The evergreen rule: vault notes should capture knowledge that is true across sessions and projects — decisions, patterns, conventions, reference facts. Ephemeral session notes belong in the journal, not the vault.

Note the contrast with episodic memory: while vault notes use client/ and scope/ facets to scope individual notes, memsearch episodic memory is a single global store spanning all clients and projects — there is no per-client partitioning at the store level (by design).

Hub notes (type/hub) tie a domain together with wikilinks. If you find a cluster of notes that share a theme but have no hub, create one — Graphify does not create hub nodes automatically (see Known limitations).


6. Vault graph auto-refresh

You do not need to manage vault graph freshness manually.

  • At session start: if the vault graph is >7 days stale, SessionStart triggers a background rebuild. No output is shown; it runs quietly.
  • After vault writes: PostToolUse fires on every Write/Edit to a vault file and immediately invalidates the rebuild stamp. The next session start will trigger a rebuild, ensuring changes made in one session are visible in the next.
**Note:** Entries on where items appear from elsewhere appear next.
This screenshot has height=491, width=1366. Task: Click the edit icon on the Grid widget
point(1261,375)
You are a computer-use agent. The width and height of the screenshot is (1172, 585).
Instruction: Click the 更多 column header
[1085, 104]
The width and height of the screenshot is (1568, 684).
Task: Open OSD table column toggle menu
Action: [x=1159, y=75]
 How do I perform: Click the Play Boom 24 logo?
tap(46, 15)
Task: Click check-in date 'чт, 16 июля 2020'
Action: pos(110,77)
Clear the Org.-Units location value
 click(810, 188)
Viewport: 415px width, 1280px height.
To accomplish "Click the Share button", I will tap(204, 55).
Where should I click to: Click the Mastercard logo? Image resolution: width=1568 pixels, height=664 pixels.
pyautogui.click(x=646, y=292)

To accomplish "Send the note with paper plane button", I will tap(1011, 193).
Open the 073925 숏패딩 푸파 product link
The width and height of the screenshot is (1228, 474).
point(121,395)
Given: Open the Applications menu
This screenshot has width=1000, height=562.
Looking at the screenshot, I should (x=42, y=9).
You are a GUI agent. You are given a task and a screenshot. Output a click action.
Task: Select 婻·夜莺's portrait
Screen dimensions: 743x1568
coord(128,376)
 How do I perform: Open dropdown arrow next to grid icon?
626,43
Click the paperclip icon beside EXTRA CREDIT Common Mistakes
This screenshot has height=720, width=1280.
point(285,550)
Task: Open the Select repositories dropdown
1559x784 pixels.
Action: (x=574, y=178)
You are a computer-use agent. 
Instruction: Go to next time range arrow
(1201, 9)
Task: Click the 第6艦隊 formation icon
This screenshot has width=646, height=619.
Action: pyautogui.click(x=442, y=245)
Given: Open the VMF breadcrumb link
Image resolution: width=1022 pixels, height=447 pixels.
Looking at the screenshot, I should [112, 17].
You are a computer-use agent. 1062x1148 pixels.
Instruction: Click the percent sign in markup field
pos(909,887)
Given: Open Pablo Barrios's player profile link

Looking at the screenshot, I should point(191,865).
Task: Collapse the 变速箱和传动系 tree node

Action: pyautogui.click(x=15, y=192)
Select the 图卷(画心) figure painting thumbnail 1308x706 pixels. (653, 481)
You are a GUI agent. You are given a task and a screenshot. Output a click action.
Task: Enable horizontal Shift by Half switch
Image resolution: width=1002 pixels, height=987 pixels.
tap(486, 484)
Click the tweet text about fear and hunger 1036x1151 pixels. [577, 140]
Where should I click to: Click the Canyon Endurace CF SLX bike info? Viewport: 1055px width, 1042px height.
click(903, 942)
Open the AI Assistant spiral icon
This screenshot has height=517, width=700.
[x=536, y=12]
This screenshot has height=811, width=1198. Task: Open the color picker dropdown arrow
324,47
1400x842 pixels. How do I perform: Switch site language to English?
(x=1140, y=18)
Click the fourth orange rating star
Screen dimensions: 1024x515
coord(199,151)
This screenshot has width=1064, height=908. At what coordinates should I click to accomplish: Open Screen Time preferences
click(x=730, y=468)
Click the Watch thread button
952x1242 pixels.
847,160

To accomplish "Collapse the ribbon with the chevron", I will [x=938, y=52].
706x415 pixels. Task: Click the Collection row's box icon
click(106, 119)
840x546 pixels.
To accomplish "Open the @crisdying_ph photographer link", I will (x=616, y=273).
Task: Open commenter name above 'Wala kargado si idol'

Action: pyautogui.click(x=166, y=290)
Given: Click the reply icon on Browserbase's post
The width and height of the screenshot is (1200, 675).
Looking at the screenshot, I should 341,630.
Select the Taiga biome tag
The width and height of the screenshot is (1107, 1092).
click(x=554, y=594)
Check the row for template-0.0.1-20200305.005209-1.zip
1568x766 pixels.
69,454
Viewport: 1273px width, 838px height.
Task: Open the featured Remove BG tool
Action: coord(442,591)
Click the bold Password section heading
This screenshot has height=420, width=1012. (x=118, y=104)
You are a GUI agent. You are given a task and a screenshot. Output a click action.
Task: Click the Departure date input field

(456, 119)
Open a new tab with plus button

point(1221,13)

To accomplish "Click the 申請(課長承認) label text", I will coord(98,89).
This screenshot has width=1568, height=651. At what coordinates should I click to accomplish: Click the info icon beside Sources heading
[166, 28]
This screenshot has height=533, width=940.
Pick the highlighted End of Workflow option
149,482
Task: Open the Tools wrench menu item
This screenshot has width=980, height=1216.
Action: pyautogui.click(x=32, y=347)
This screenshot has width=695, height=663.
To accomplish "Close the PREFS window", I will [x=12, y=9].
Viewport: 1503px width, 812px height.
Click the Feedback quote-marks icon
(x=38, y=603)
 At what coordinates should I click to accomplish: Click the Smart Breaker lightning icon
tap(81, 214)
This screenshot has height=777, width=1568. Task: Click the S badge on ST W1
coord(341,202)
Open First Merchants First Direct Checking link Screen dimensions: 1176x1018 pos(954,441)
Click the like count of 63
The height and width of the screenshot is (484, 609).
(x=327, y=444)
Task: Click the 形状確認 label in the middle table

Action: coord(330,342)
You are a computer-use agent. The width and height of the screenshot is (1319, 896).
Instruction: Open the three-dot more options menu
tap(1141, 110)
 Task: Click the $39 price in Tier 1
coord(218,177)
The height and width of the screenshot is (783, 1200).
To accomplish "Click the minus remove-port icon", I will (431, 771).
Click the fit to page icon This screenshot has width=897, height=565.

The vault graph lives at ~/Documents/SecondBrain/graphify-out/. It is a build artifact — do not commit it to the SecondBrain vault's git repo if you track one.


7. Known limitations

Facet tags do not create graph edges. Tags like tool/graphify or client/hyperthrive appear in frontmatter but Graphify does not convert them into graph edges. Hub notes and wikilinks are the only way to create connections in the graph — and they must be author-provided. This is documented in ADR-014 (docs/memory-system/03-architecture-decisions.md). Consequence: if you are relying on tag-based clustering in Graphify, it will not work; use hub notes and explicit wikilinks instead.

Project graph injection is path-only. At session start, Claude receives the path to <project>/graphify-out/graph.json — not the content. To actually query the project graph, invoke memory-project query <question>. Claude will not automatically read the project graph without being asked.

memsearch (episodic memory) is live as of 2026-06-09. The second memory tier — episodic memory of what happened across sessions, stored in Milvus Lite — is installed and operational. Memory is captured globally across all clients and projects in one store (~/.memsearch), synced to a private self-hosted Forgejo repo (forgejo.swansoncloud.com/jared/memsearch). This is the intended design: a single commingled global store, not per-client stores. Use /memory-recall to search episodic memory; use /memory-config to inspect configuration. See ADR-015 for the rationale and sync details.

Vault graph rebuild is fire-and-forget. The SessionStart rebuild runs in the background with no progress indicator. If the rebuild fails silently (e.g., Ollama is not running), the stale graph continues to be used. Check ~/Documents/SecondBrain/graphify-out/ timestamps if context seems outdated.